We have carried out a systematic computational study on olefin polymerization by metallocene/borate catalysts, using three metallocenes: Cp2ZrMe2 (Cp), rac-SiMe2-bis­(1-(2-Me-(4-PhInd))­ZrMe2 (4-PhInd), and rac-SiMe2-bis­(1-(2-Me-(4,5-BenzInd))­ZrMe2 (4,5-BenzInd). Detailed reaction pathways, including the structure of the catalytically active ion pair, anion displacement, chain propagation, and chain termination steps, are reported for ethene homopolymerization, alongside with investigation of ethene–propene copolymerization reactions.
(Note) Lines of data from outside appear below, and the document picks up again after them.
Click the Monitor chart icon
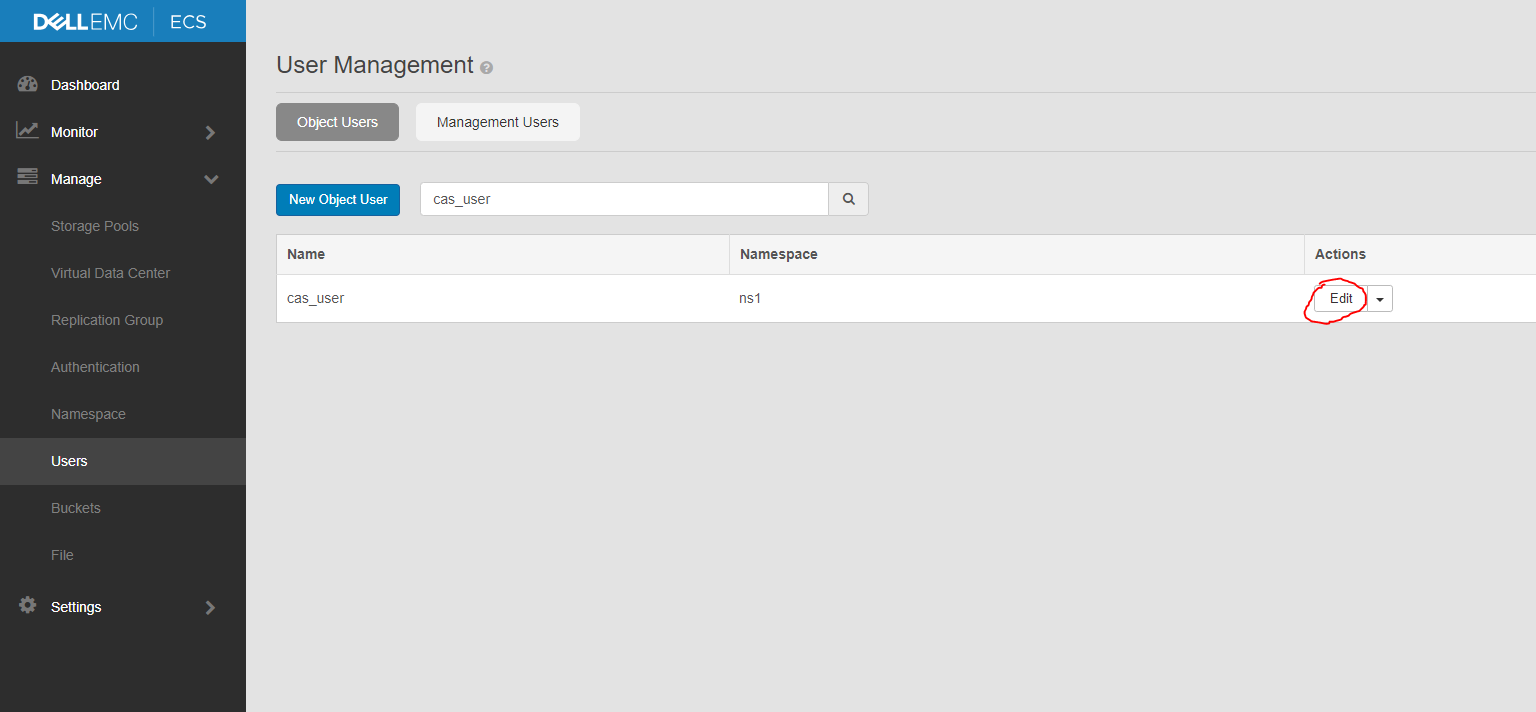Viewport: 1536px width, 712px height. point(27,131)
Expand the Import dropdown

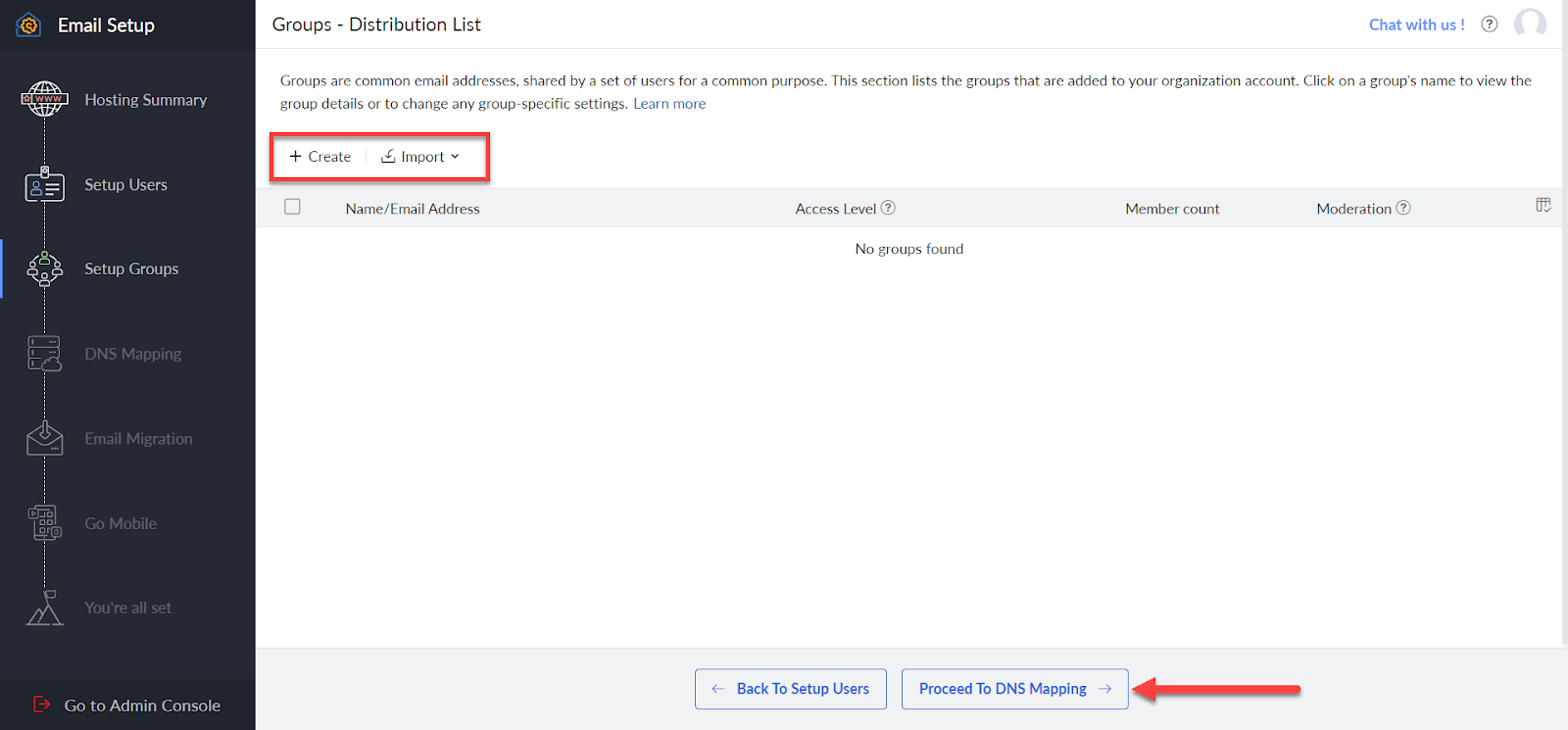(x=421, y=157)
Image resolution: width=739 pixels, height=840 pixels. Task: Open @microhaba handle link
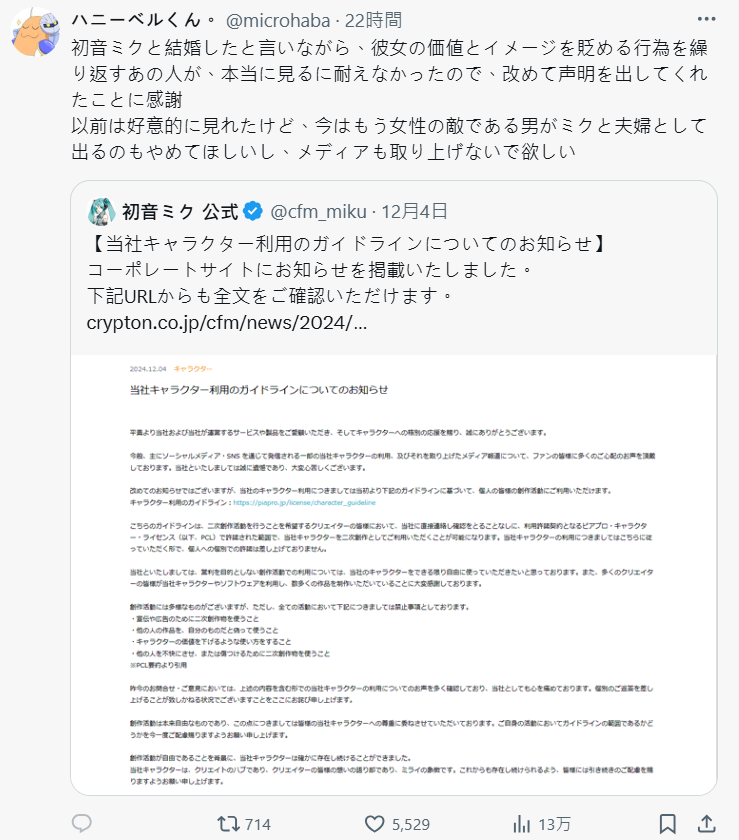278,20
Initially, all catalysts form inner-sphere ion pairs ([L2ZrMe]+–[B­(C6F5)4]−) with a direct Zr–F interaction, which is weak enough to be displaced by the incoming monomer. In comparison to Cp, the bulky and electron-rich 4-PhInd and 4,5-BenzInd show higher barriers for anion displacement but lead to relative stabilization of the resulting π complexes. 4-PhInd enables the most feasible propene uptake, and both catalysts suppress the chain termination reactions relative to Cp. The borate counterion is shown to have a minor influence after the catalyst activation step.